Dataset entries:
┏━━

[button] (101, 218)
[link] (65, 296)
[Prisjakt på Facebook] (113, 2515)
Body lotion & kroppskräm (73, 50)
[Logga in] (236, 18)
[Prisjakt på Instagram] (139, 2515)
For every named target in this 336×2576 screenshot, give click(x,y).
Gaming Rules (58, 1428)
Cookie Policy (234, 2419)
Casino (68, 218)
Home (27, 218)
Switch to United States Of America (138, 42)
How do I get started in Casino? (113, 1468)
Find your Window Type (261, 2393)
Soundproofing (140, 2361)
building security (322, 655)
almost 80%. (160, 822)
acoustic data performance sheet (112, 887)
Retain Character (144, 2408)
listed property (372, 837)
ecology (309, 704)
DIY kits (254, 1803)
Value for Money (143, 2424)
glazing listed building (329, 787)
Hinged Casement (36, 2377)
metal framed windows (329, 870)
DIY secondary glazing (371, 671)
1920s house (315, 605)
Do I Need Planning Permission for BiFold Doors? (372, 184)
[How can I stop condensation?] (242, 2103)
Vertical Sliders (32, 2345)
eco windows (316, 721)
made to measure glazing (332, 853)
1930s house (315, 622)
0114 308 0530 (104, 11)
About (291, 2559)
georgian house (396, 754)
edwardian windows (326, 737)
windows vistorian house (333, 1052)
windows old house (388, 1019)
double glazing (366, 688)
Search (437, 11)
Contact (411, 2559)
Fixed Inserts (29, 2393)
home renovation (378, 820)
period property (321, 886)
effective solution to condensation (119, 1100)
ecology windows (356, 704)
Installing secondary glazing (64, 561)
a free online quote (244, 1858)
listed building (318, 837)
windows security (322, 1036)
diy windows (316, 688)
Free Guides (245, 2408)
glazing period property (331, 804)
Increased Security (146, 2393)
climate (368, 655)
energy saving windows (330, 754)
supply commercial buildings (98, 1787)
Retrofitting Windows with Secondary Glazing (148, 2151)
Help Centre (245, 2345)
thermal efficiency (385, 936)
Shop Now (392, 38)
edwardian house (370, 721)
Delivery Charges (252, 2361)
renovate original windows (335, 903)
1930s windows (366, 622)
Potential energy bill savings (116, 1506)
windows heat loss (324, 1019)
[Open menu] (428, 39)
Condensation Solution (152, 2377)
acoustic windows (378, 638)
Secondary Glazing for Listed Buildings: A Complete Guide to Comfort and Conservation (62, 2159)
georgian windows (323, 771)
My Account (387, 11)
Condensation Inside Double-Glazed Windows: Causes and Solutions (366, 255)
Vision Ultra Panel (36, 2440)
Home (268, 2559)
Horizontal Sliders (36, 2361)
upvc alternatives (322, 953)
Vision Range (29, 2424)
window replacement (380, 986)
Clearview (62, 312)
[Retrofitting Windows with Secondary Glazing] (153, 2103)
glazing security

┗━━

Copy every entry exactly, missing none.

[button] (101, 218)
[link] (65, 296)
[Prisjakt på Facebook] (113, 2515)
Body lotion & kroppskräm (73, 50)
[Logga in] (236, 18)
[Prisjakt på Instagram] (139, 2515)
For every named target in this 336×2576 screenshot, give click(x,y).
Gaming Rules (58, 1428)
Cookie Policy (234, 2419)
Casino (68, 218)
Home (27, 218)
Switch to United States Of America (138, 42)
How do I get started in Casino? (113, 1468)
Find your Window Type (261, 2393)
Soundproofing (140, 2361)
building security (322, 655)
almost 80%. (160, 822)
acoustic data performance sheet (112, 887)
Retain Character (144, 2408)
listed property (372, 837)
ecology (309, 704)
DIY kits (254, 1803)
Value for Money (143, 2424)
glazing listed building (329, 787)
Hinged Casement (36, 2377)
metal framed windows (329, 870)
DIY secondary glazing (371, 671)
1920s house (315, 605)
Do I Need Planning Permission for BiFold Doors? (372, 184)
[How can I stop condensation?] (242, 2103)
Vertical Sliders (32, 2345)
eco windows (316, 721)
made to measure glazing (332, 853)
1930s house (315, 622)
0114 308 0530 (104, 11)
About (291, 2559)
georgian house (396, 754)
edwardian windows (326, 737)
windows vistorian house (333, 1052)
windows old house (388, 1019)
double glazing (366, 688)
Search (437, 11)
Contact (411, 2559)
Fixed Inserts (29, 2393)
home renovation (378, 820)
period property (321, 886)
effective solution to condensation (119, 1100)
ecology windows (356, 704)
Installing secondary glazing (64, 561)
a free online quote (244, 1858)
listed building (318, 837)
windows security (322, 1036)
diy windows (316, 688)
Free Guides (245, 2408)
glazing period property (331, 804)
Increased Security (146, 2393)
climate (368, 655)
energy saving windows (330, 754)
supply commercial buildings (98, 1787)
Retrofitting Windows with Secondary Glazing (148, 2151)
Help Centre (245, 2345)
thermal efficiency (385, 936)
Shop Now (392, 38)
edwardian house (370, 721)
Delivery Charges (252, 2361)
renovate original windows (335, 903)
1930s windows (366, 622)
Potential energy bill savings (116, 1506)
windows heat loss (324, 1019)
[Open menu] (428, 39)
Condensation Solution (152, 2377)
acoustic windows (378, 638)
Secondary Glazing for Listed Buildings: A Complete Guide to Comfort and Conservation (62, 2159)
georgian windows (323, 771)
My Account (387, 11)
Condensation Inside Double-Glazed Windows: Causes and Solutions (366, 255)
Vision Ultra Panel (36, 2440)
Home (268, 2559)
Horizontal Sliders (36, 2361)
upvc alternatives (322, 953)
Vision Range (29, 2424)
window replacement (380, 986)
Clearview (62, 312)
[Retrofitting Windows with Secondary Glazing] (153, 2103)
glazing security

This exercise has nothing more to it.